Ford introduced the Mercury Eight as a full-size in-betweener for the Ford Deluxe and the Lincoln models. The first-generation models had a distinct body design, while the second-gen featured a Ford body variation. Production stopped and resumed after the Second World War. The first Mercury after the war is the third generation Mercury Eight which the 1949 coupe belongs. It shared its body with the Lincoln EL Series because parent company Ford had joined both to become the Lincoln-Mercury Division.

Even so, it carried over its 118-inch wheelbase, still slotting it between the similarly-sized Ford and Lincoln counterparts. It also carried over the prewar 239 Flathead V8 engine with more power than its Ford counterpart. At this point, Mercury got rid of the signature running boards and separate fenders, now that it had upgraded its prewar body to a ‘ponton’ body.

It was during these post-war revisions that the Mercury wagon was changed from a 4-door to a 2-door model with steel bodywork and wood body paneling.

Other newly-introduced features included full instrumentation on the dashboard, an optional 8-tube AM radio, and an optional overdrive system activated by a handle underneath the dashboard. The revisions, which centered on dressing the Mercury in a Lincoln livery, made business sense for Ford as the nameplate broke sales records in 1949.

Mercury would later replace the Mercury Eight with the full-sized Monterey (introduced in 1950 as a trim option) for the 1952 model year, lasting until 1974. The Blue Oval meant the Monterey, with its independent front suspensions and stabilizer bars, to take on GM’s 2-door hardtop coupes.
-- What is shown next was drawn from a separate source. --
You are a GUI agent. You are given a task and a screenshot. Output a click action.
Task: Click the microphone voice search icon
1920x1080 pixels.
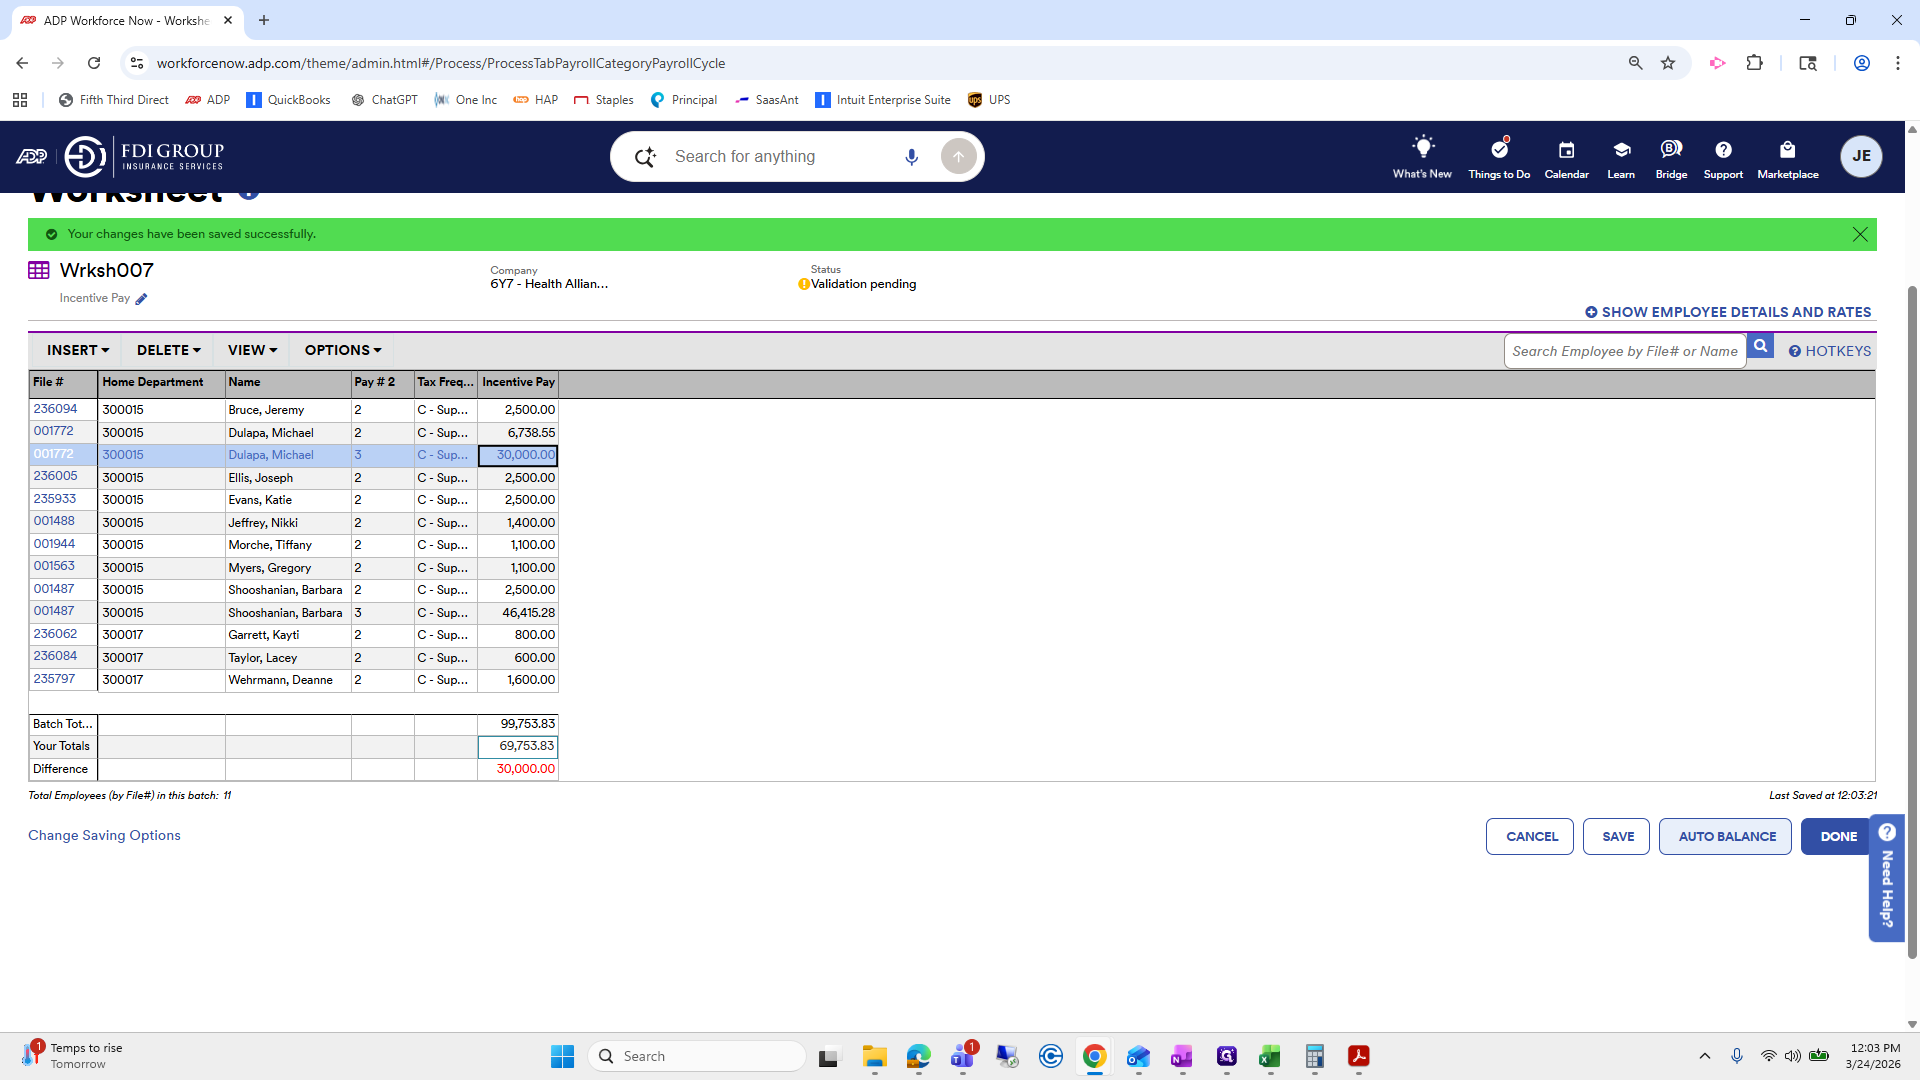click(911, 157)
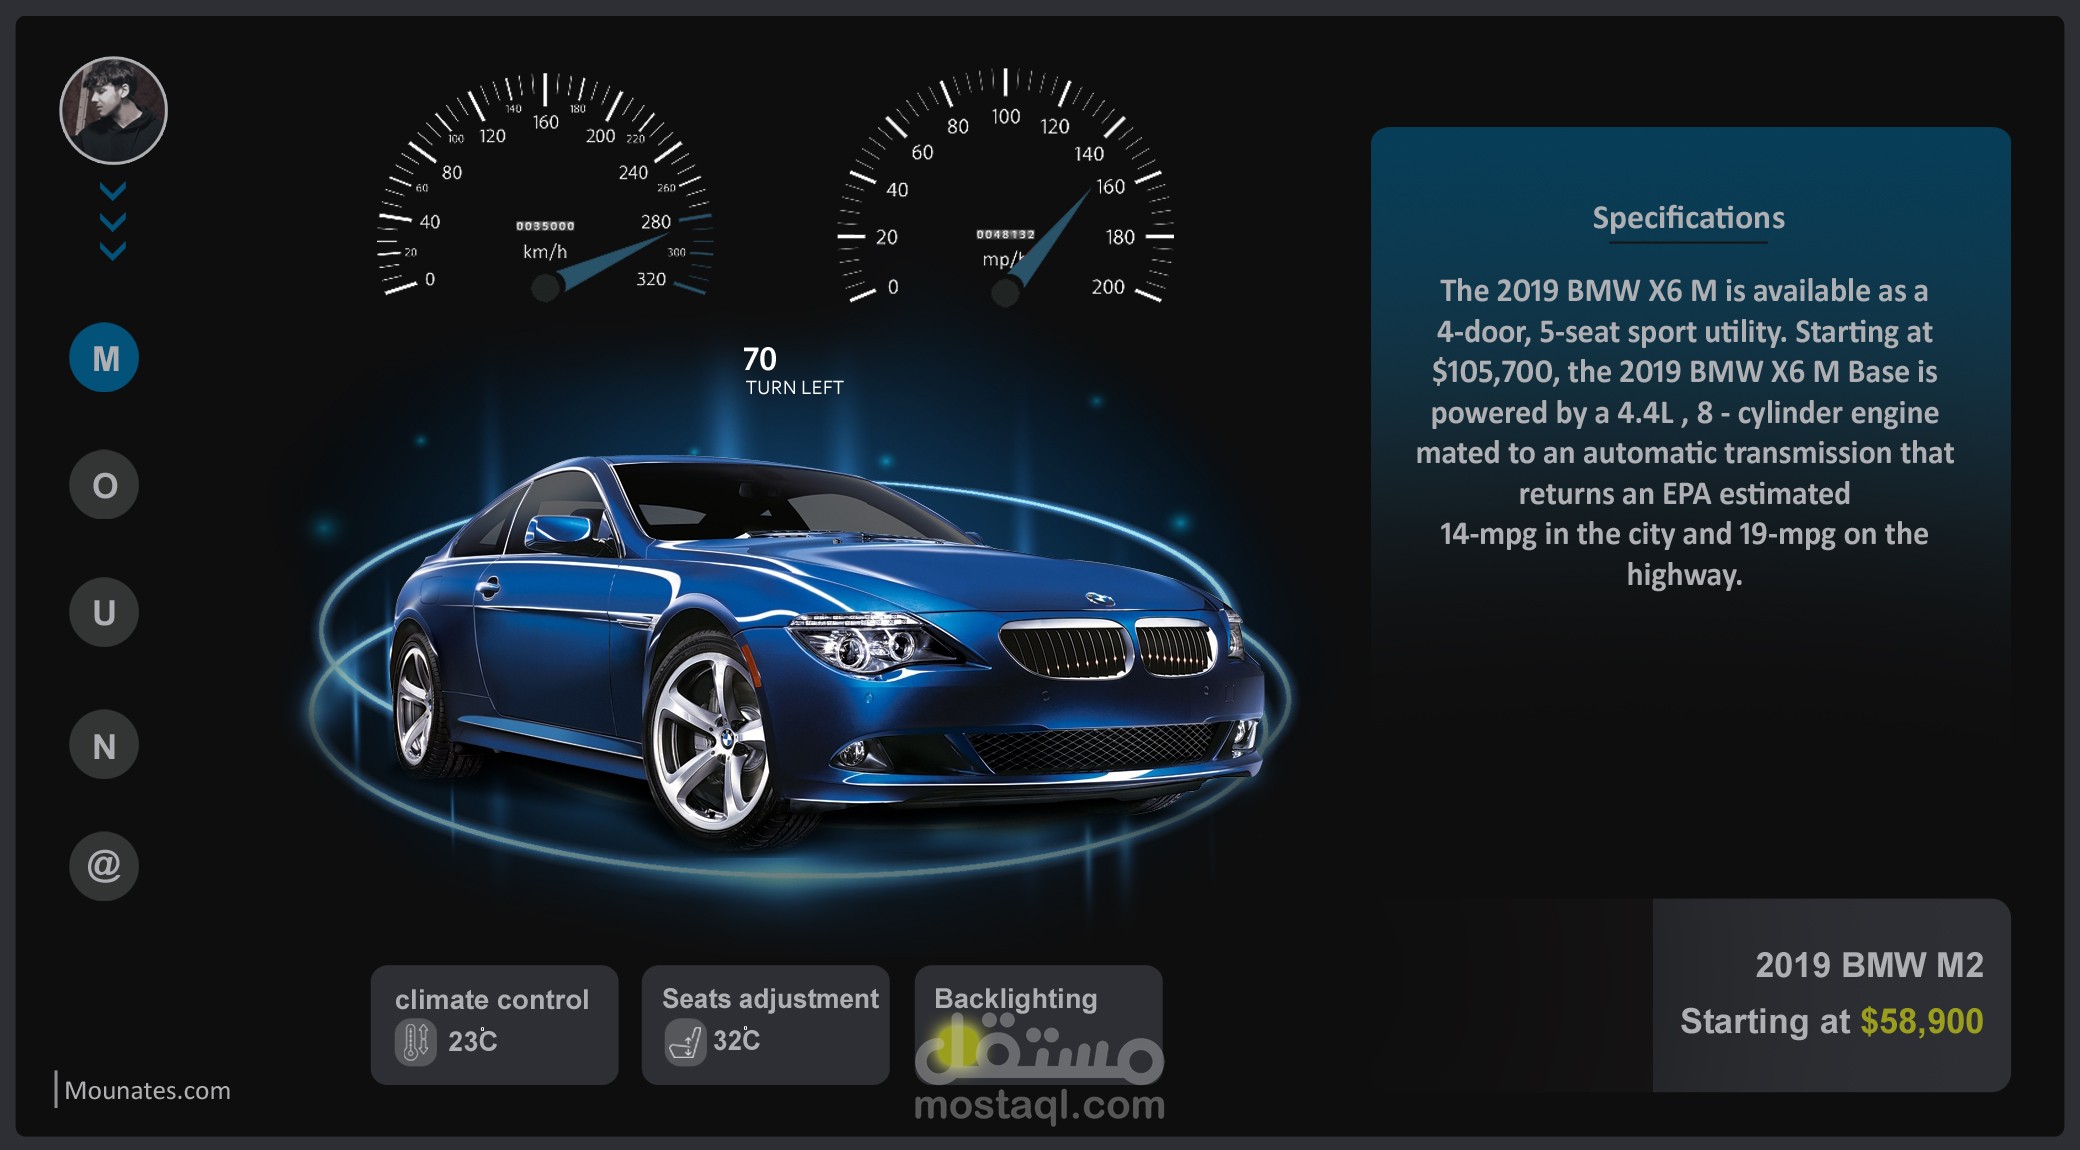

With the third generation Mercury Eight’s increasing popularity with customizers and rodders, Mercury renamed it Mercury Custom. For example, the Sam and George Barris Hirohata Merc, still regarded as the most famous custom car ever built in the USA, was based on the body of the 1949 Mercury.

The third-gen Mercury has been in no less than ten films, not counting music videos and video games. It’s still a hot subject for models as proven by the many fiberglass replicas and ICON’s recent electric adaptation of the coupe.

RELATED: A Detailed Look Back At The 1961 Lincoln Continental

The California Handmade ICON Derelict Mercury Is Just Awesome

“This is quite the pioneering project,” says ICON 4X4. “It started with a few simple questions; “Why are all production EV vehicles devoid of heart and soul? Why is the aftermarket EV-conversion industry so slow to evolve and provide comprehensive systems and solutions? Why can’t you have the best of both worlds: the style and quality of a vintage vehicle with modern performance and functionality?” Well, we say you can have your cake and eat it too!”

This line of thought led to equipping a weather-beaten 1949 Mercury Eight with a full 85 kWh Tesla-sourced performance battery and two electric motors that make 470 pound-force feet of torque and the equivalent of 400 horsepower with no shifts up to 120 MPH top speed. ICON arranged the battery strategically throughout the vehicle to maximize weight balance.

They grafted two Tesla Supercharger-compatible charging ports for the battery; one positioned at the original gas inlet, and the other a CHAdeMO 125A fast-charge plug behind the front license plate. The modernized powertrain was co-engineered by ICON 4X4 and Stealth EV, While the 4-wheel-independent chassis was developed in partnership with Art Morrison Enterprises.

The electro-hydraulic setup from a second-gen Toyota MR2 is to thank for the superb steering while the big, unassisted Brembo brakes with master cylinder ensure that stopping power is far easier than you’d expect from a chunky old-school like this.

ICON said a pioneering EV management system protects the batteries from overcharging and also provides thermal management and a host of capabilities and protections. The electric powertrain should shift the big derelict up to 200 miles on a full charge and a top speed of 120 mph. ICON could’ve just packed the guts under the hood and called it a day.

Instead, the electric powertrain components like batteries and controller system components were arranged in period-V8 and CNC’ed in aluminum to promote that vintage look. They didn’t ‘touch’ the body; it retains the original factory paint. For ICON’s creations, the term ‘Derelict’ is both fascinating and technically incorrect.